### QUESTIONS
[1] List every section heading that appears under the title of the page on disability benefits for Parkinson's disease below.
[2] In the page on disability benefits for Parkinson's disease below, at which step of the Sequential Evaluation Process does the Social Security Administration first consider whether the disease meets or equals a listing?
[3] Carry on the page on disability benefits for Parkinson's disease below from the point where it stops.

### DOCUMENT EXCERPT
▼

Can I Get Social Security Disability Benefits for Parkinson’s Disease?
- About Parkinson’s Disease and Disability
- How to Get Disability Benefits for Parkinson’s Disease by Meeting a Listing
- Residual Functional Capacity Assessment for Parkinson’s Disease
- Getting Your Doctor’s Medical Opinion About What You Can Still Do
If you have Parkinson’s disease, Social Security disability benefits may be available. To determine whether you are disabled by your Parkinson’s disease, the Social Security Administration first considers whether it is severe enough to meet or equal a listing at Step 3 of the Sequential Evaluation Process. See How to Get Disability Benefits for Parkinson’s Disease by Meeting a Listing. If you meet or equal a listing because of your Parkinson’s disease, you are considered disabled. If your Parkinson’s disease is not severe enough to equal or meet a listing, the Social Security Administration must assess your residual functional capacity (RFC) (the work you can still do, despite the Parkinson’s disease), to determine whether you qualify for disability benefits at Step 4 and Step 5 of the Sequential Evaluation Process.

▲

### SUPPLIED INFORMATION
▼

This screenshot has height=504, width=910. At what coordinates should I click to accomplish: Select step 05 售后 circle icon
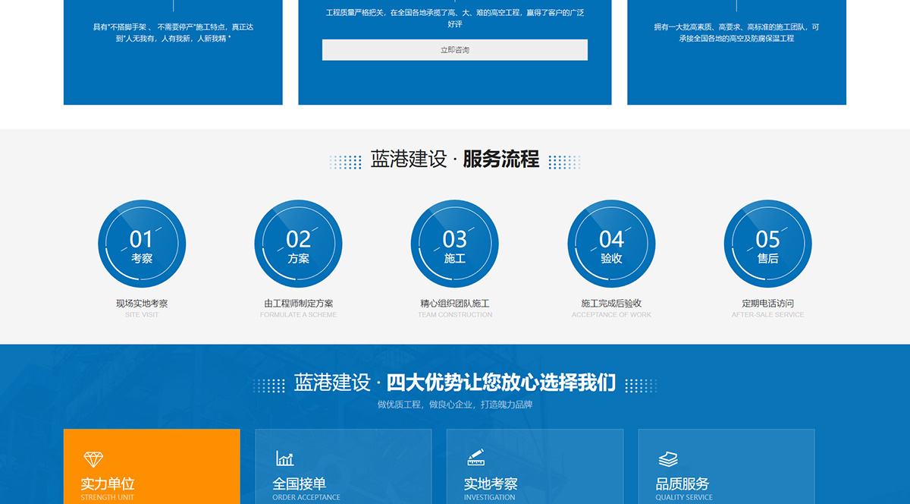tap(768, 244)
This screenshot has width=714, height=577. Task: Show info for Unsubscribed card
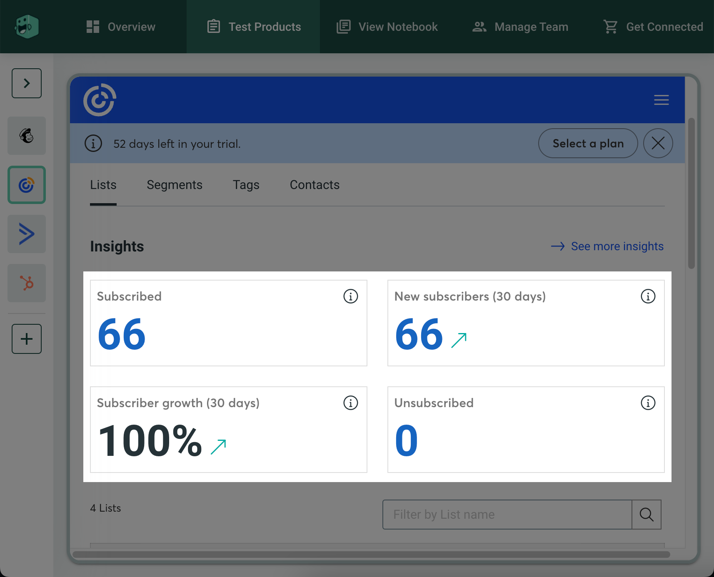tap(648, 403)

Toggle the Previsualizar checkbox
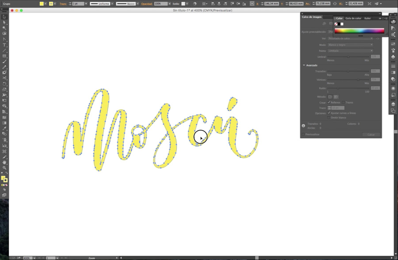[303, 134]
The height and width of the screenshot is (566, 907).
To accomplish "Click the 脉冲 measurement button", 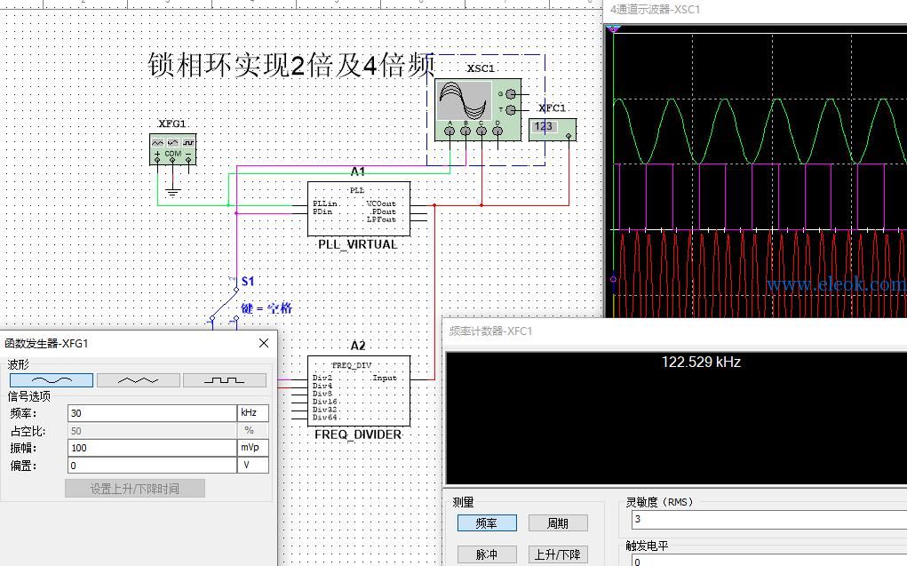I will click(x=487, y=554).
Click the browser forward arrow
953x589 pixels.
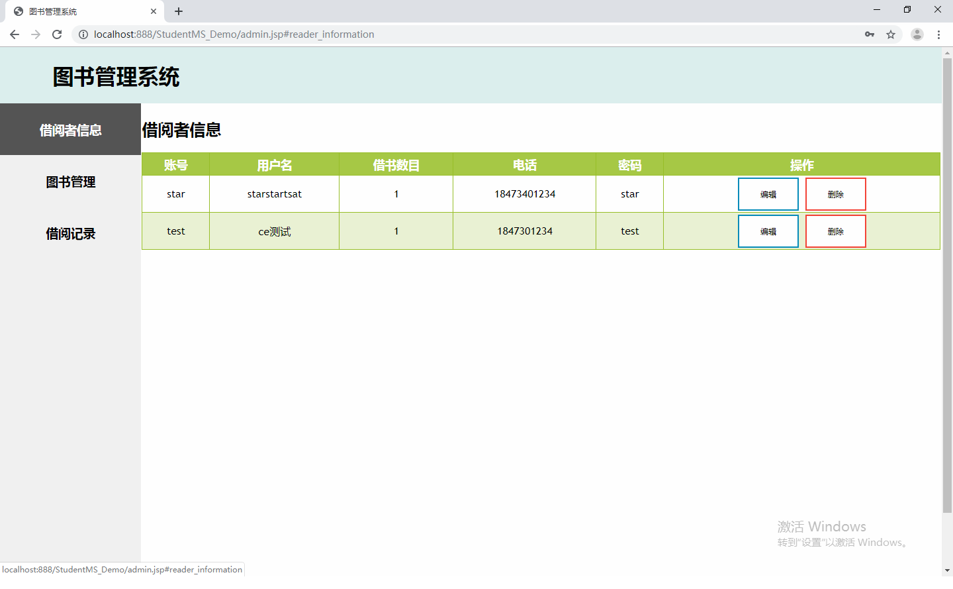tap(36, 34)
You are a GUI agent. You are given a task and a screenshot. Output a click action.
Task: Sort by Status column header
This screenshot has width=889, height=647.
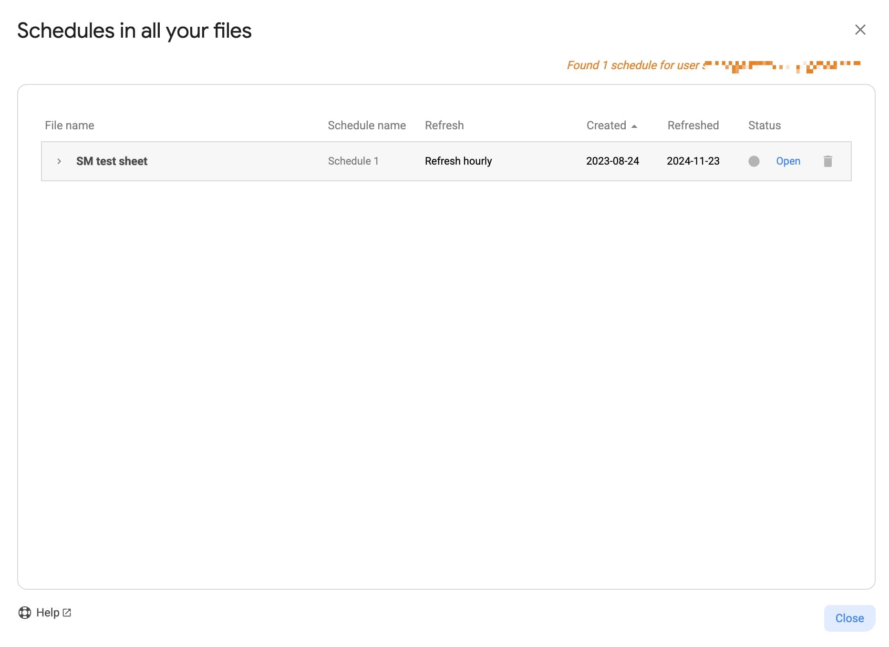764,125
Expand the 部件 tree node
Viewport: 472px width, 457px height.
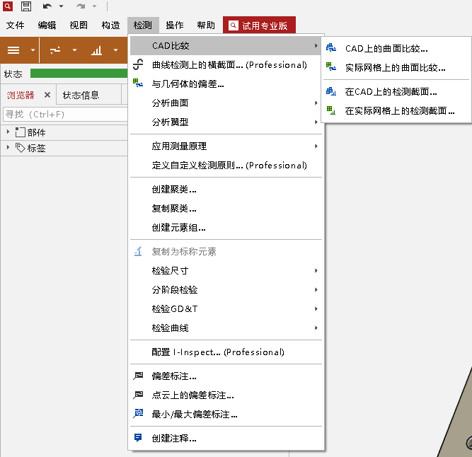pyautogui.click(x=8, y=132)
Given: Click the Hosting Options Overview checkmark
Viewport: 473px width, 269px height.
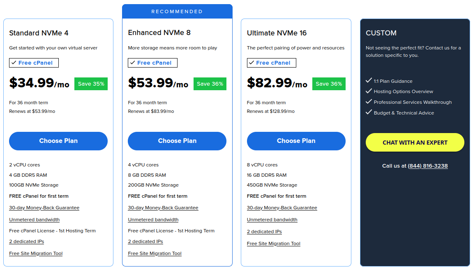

▲

### RESULTS FOR THE EXERCISE
[1]
- About Parkinson's Disease and Disability
- How to Get Disability Benefits for Parkinson's Disease by Meeting a Listing
- Residual Functional Capacity Assessment for Parkinson's Disease
- Getting Your Doctor's Medical Opinion About What You Can Still Do

[2] Step 3.

[3]
Parkinson’s disease is a common, chronic and progressive neurological disorder caused by deficiency of the neurotransmitter dopamine in an area of the brain called the basal ganglia. The peak age of onset is in the mid-fifties, but the possible range of onset in adults is much wider and the juvenile form can start in childhood or adolescence. Both men and women are affected. Primary Parkinson’s disease and most other forms of parkinsonism are incurable. Attempts at brain cell transplantation, human and animal, have been less than satisfactory. The major current treatment involves replacement of dopamine, as well as drugs to treat associated neurological problems that may be present. The major signs and symptoms of Parkinson’s disease are resting tremor, muscle rigidity, bradykinesia (slowed movement) and hypokinesia (decreased movement), autonomic nervous system dysfunction, and postural instability and abnormal gait. See Residual Functional Capacity Assessment for Parkinson’s Disease.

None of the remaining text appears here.